_Exercise instructions_.
Copy the listing below word for word, beginning at the line that contains "Screen dimensions: 1709x853" and continuing through the end of the listing. Omit the pictures from your copy.

Target position listing:
⁂
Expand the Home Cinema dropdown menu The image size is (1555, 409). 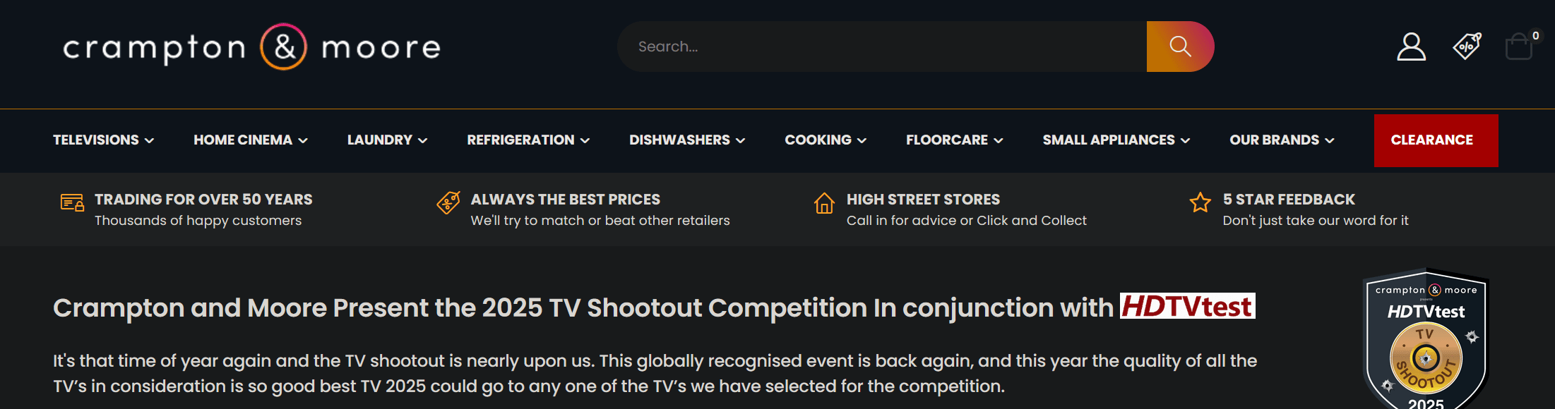click(x=250, y=140)
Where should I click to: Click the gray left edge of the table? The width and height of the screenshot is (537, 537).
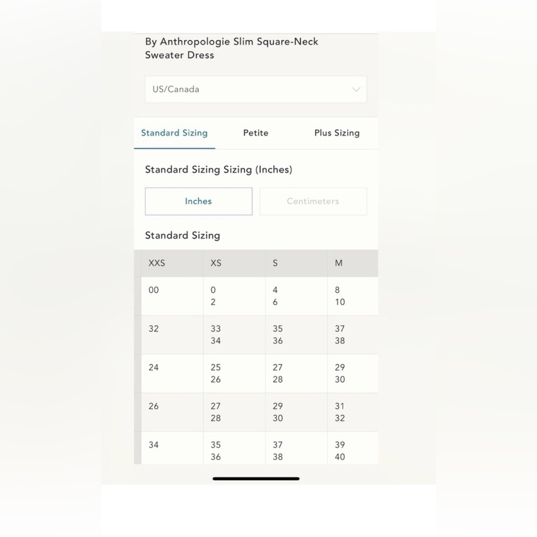137,357
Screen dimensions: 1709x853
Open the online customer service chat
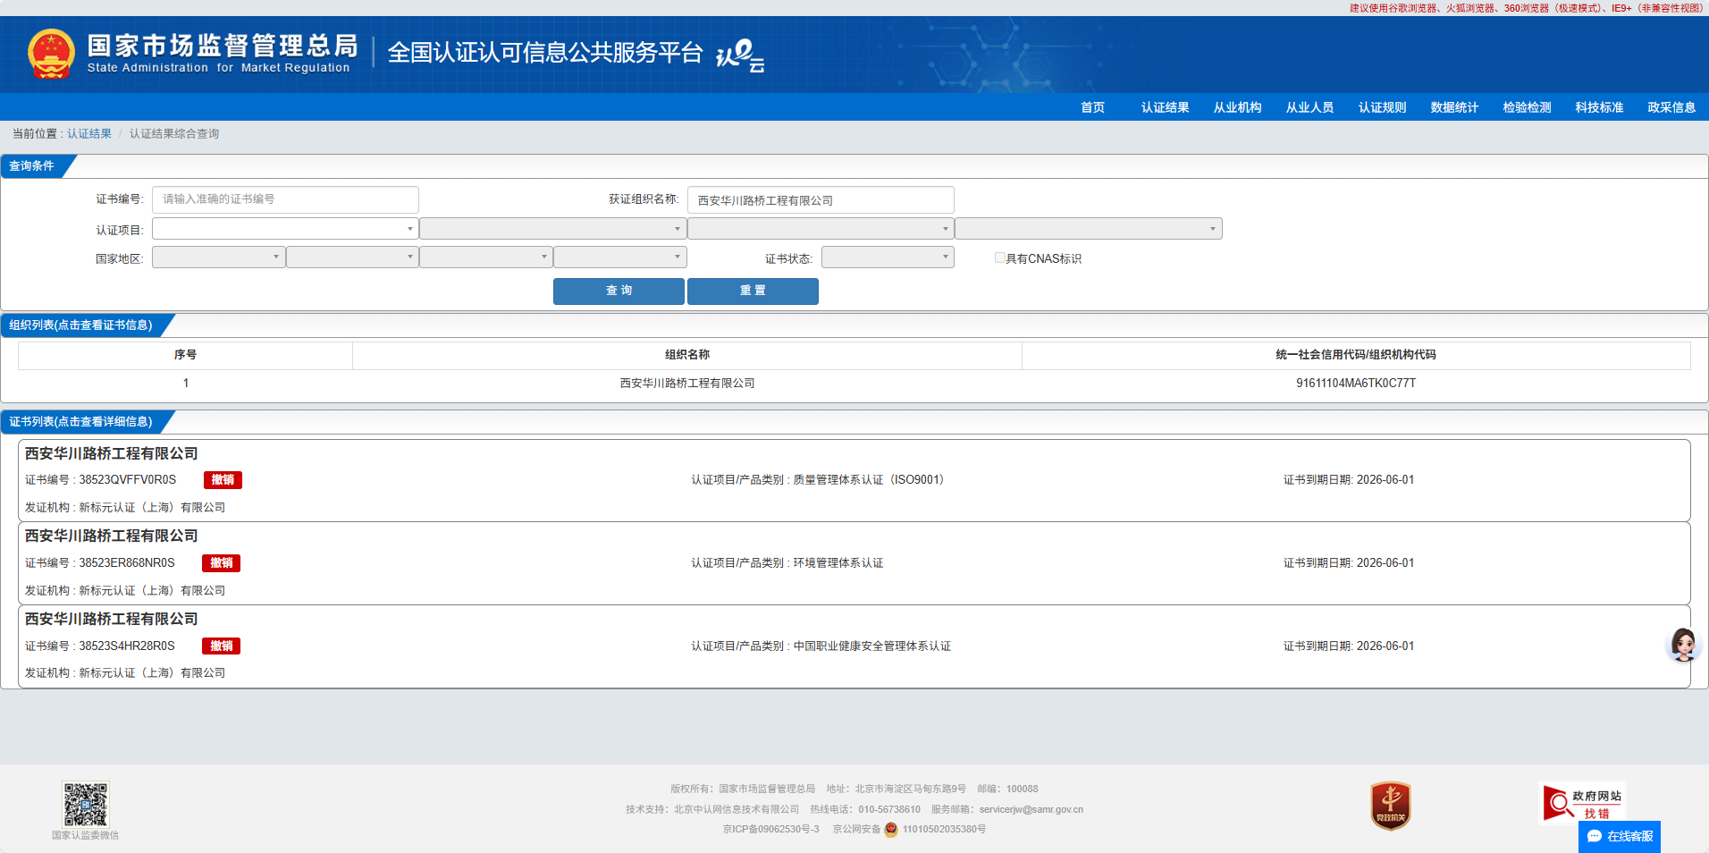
⁂
_Answer to this exercise_.
Screen dimensions: 1709x853
Open the online customer service chat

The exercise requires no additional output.